3 yaz çaycılık yapmış yeni mezun bir inşaat mühendisi olarak, "saçma sapan konuşmayın böyle karşılaştırma mı olur?" diyorum.

tamam, para gerçekten çok önemli. bunu kimse gözardı edemez. ve evet, çaycılık da kötü bir şey gibi sunulmamalı ben o üç yaz sayesinde şimdi kimseyle iletişim kurma problemi çekmiyorum (çaycılık yaptığım yer, bir siyasi partinin ilçe merkeziydi. bu yüzden milletvekiliyle de iletişim kurdum, yönetimdeki doktoru, avukatı, mühendisi, mimarıyla da iletişim kurdum. bunun yanında köylüsü eğitimsiziyle de iletişim kurdum.)
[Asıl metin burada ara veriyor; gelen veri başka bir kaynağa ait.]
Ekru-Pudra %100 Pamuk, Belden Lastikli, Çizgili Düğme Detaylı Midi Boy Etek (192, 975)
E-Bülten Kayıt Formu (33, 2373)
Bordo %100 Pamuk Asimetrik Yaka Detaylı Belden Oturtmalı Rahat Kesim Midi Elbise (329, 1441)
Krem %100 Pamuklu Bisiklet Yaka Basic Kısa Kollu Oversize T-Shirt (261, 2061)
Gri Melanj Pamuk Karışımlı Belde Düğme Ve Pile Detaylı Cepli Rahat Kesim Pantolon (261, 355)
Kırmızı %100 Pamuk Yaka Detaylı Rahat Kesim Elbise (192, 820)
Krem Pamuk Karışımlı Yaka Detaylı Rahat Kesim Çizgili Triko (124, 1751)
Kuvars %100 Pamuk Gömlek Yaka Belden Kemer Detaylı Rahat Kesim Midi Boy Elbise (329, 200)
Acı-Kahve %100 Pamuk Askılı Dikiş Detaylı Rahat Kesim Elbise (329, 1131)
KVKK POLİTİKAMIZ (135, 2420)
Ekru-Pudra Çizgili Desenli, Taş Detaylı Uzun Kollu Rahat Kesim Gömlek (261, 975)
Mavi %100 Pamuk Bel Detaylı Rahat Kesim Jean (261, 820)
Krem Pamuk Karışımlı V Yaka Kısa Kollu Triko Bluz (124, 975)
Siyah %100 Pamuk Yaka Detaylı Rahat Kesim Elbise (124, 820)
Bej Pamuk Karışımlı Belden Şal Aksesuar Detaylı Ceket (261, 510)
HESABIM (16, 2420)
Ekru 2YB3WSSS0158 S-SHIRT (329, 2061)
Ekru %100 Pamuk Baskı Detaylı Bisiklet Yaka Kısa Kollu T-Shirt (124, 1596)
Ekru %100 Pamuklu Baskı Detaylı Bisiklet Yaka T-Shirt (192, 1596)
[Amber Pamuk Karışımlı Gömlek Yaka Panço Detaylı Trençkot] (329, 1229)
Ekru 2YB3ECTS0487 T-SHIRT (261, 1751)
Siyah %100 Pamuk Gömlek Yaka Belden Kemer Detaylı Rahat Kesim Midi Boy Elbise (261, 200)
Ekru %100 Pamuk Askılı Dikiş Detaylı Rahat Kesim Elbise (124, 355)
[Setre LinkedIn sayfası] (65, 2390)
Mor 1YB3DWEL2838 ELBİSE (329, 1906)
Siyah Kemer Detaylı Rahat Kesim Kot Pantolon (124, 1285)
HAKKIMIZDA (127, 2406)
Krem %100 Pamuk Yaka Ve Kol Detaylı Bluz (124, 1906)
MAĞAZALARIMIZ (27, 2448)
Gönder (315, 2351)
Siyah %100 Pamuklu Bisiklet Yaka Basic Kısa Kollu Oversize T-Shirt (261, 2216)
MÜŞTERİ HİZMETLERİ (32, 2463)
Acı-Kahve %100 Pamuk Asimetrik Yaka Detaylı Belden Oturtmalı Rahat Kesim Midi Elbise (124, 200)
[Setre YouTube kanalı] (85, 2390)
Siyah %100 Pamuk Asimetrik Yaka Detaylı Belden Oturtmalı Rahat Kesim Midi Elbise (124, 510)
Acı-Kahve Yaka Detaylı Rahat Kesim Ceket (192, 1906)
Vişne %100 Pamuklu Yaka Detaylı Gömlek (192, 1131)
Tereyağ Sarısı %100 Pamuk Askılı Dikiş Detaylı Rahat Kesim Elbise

para önemli evet ama, "mühendisim" dediğinizde insanların dibi düşüyor gerçekten. ha, ben asıl bundan değil de, yaptığım işin sonucundan keyif alıyorum. o "ben yaptım bunu" cümlesinin nesnesi olan büyük iş, insana ayrı bir keyif veriyor.


mühendis adayı genç kardeşlerimizin hayal dünyasını gözlemlediğimiz versus. 10 yıl sonra 10k+ maaş alacağını düşünen varsa şimdiden söyleyeyim, yok öyle bir şey. bir mühendis olarak en yüksek ücreti alabileceğiniz sektör savunma sanayiidir, onun ardından da otomotiv sanayii gelir. bu iki sektörde de 10k ve üzeri maaş (net) alabilmeniz için ancak yönetici olmanız gerekir. dolayısıyla 7k maaşa çaycılık bulursanız, kapın askıyı çayları dağıtmaya başlayın. çünkü düşük bir ihtimalle on yıl sonra çaycının bugünkü kazancını alıyor olacaksınız ve o güne kadar kredi faizleri nedeniyle gelecekteki kazancınızı da şimdiden harcamışsınızdır. siktirtmeyin manevi tatmininizi, her yer mühendis amk neyin havasındasınız?

o çay ocağını mert'e hayır amaçlı tahsis etmediklerine göre, ve hikaye türkiye'de geçtiğine göre, çaycı mert borç içinde yüzmektedir ve stresten kafayı yemesine ramak kalmıştır. çünkü ayda 7000+ lira net gelir getiren o çay ocağının ihalesini kazanabilmek için bunun bilmem kaç katı kredi çekmiştir. ayrıca ihale mafyasından dayak yemiş, mafyaya, belediyeye, ve bilimum başka kişi ve kurumlara "ödeme, harç bedeli..vs" adı altında rüşvet vermek zorunda kalmıştır. seneye bu kadar para kazanabileceği de garanti değildir, çünkü bir bakmışsın hooop yeni ihale açmışlar, yandaş abdurrahman'a vermişler senin çay ocağını.

ya, işte böyle sevgili çaycı mert.

burası türkiye, büyük düşünmelisin, zikerler yoksa.